▶ [The task]: Reproduce each of the following records word for word.

....

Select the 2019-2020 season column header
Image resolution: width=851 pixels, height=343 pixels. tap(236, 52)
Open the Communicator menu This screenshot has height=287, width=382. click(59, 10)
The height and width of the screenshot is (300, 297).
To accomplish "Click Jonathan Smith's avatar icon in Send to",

....

▶ [Expected answer]:
Select the 2019-2020 season column header
Image resolution: width=851 pixels, height=343 pixels. tap(236, 52)
Open the Communicator menu This screenshot has height=287, width=382. click(59, 10)
The height and width of the screenshot is (300, 297).
To accomplish "Click Jonathan Smith's avatar icon in Send to",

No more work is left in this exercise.